◆ Directions
a: According to the text on business planning, a business plan gives three parties a chance to step back and look at what is working in the business. List them.
b: Write the next part of the text on business planning, picking up after its last sentence.

◆ Study text
-*-*-

COG Branding is all about SME’s and ensuring they pursue the SMART methods in achieving business growth.
There is a saying that old time business leaders bang on about – ‘if you fail to plan, you are planning to fail’.
Though to be honest – there has never been more relevance in this term as it is in today’s volatile and competitive pandemic riddled business environment, where change is constant and competition is as fierce as its ever been.
Its widely accepted that planning provides a valuable focus for a business, and gels people together and gets them headed in the right direction – many businesses still continue to overlook the importance of business planning.
A recent statistic of Australian businesses has shown that 77% of Australian businesses don’t have a strategic plan in place. This is likely to be the main contributor to high failure rates among Australian businesses in their early years, in particular, small to medium-sized operations (SME’s – the specialty for COG Branding).
Many SME businesses don’t know how to start or complete business and brand planning, so you can easily Google the best Sydney branding agency and you’ll find a great supplier for brand and business planning. A third party is often a great way to get things going and show you the ropes on how to plan, execute and manage this type of task.
Planning is very important for an SME – but Why?
Strategic Planning provides focus and direction to your business, a strong plan helps you clearly identify your business goals and how the business owner and its team will set about achieving them. A good plan also allows the business to consider all the potential resourcing issues and roadblocks it may face along the way, at the same time.
A business plan is delivers an opportunity for the board, the business owner and the team to step back and look at what’s actually working in the business, and what can be improved on. An SEM that involves its employees in the planning process is statistically better at staff retention and is also another great way to gain valuable insights.
Its key to note that strategic planning is also going to be vital when seeking finance for your business. Lenders and investors aren’t going to risk their time and money if you don’t have a roadmap showing how you’re going to be successful and profitable.

-*-*-

◆ Material provided
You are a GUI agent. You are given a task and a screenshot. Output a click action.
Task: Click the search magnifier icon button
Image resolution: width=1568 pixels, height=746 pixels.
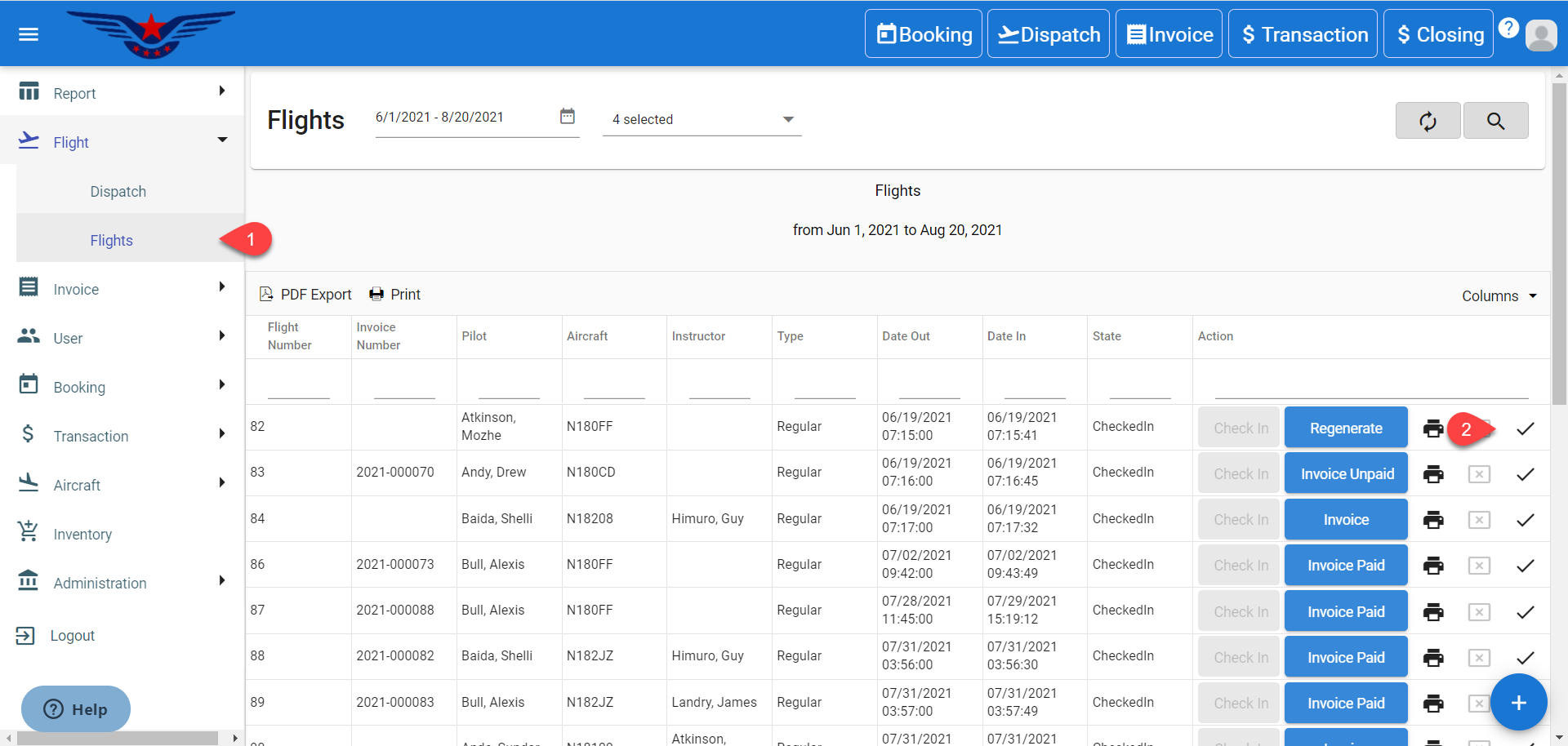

-*-*-

◆ Answers for this exercise
a: the board, the business owner, the team

b:
How often should you plan?
Ideally, planning should be done prior any important decisions are made. From here, it should be executed on an annual basis, so the business is continually in review mode and never going blind. A broader steering committee can ensure the following 12 months post-review meet objectives, as well as re-setting any goals that may assist the business focus for the next year.
A great time to commence planning and build a business strategy is the start of a new financial year. Undertaking planning and reviewing how the business performed – what worked well and what didn’t at this time is smart, the numbers don’t ever life. Here we can see if the business remained on track with your previous year’s goals? What threats and opportunities arose during the previous year and so on.
A traditional SWOT never goes out of style and is always high in function. Undertaking this type of analysis of a businesses’ strengths, weaknesses, opportunities and threats will help the business create specific and measurable goals. The business doesn’t have to come up with a long list of items for each, but a neat ten key points under each of the main headers will give the business a clear snapshot of the landscape for the business in the next 12 months.
The next step is to undertake a structured approach to developing your business goals for the next 12 months. There’s no point putting in place business goals that are broad, ambiguous and hard to measure, or worse still, unachievable.
Developing business goals using the acronym SMART ensures you are thinking more carefully and methodically about what you want to achieve, and the goals are realistic. It’s also a good idea to seek input or feedback from your employees on the business goals you develop, ensuring they have buy-in and feel motivated to work towards them.
Here’s the main things to consider when using SMART business planning.
If you set specific goals, there’s a higher chance you will be successful in achieving them. Clearly define your goals by asking:
What do I want to achieve?
Why is this goal important and what are the benefits of accomplishing the goal?
Who will be doing what to ensure the goal is achieved?
Where will the goal be carried out?
Ensuring your goal is measurable will enable you to track your progress towards it, as well as know when it’s been achieved. Define a benchmark so that you know when your goal has been accomplished: Some questions to ask include:
What are the sales and conversion targets?
Are there other areas you can measure like enquiry levels, market share, or add-on sales?
Your business goals need to be achievable, otherwise it will be hard to ensure you and your team remain motivated to achieve them. In particular, consider the costs -especially if you are a small business – by asking:
Do I have the resources to achieve the goal?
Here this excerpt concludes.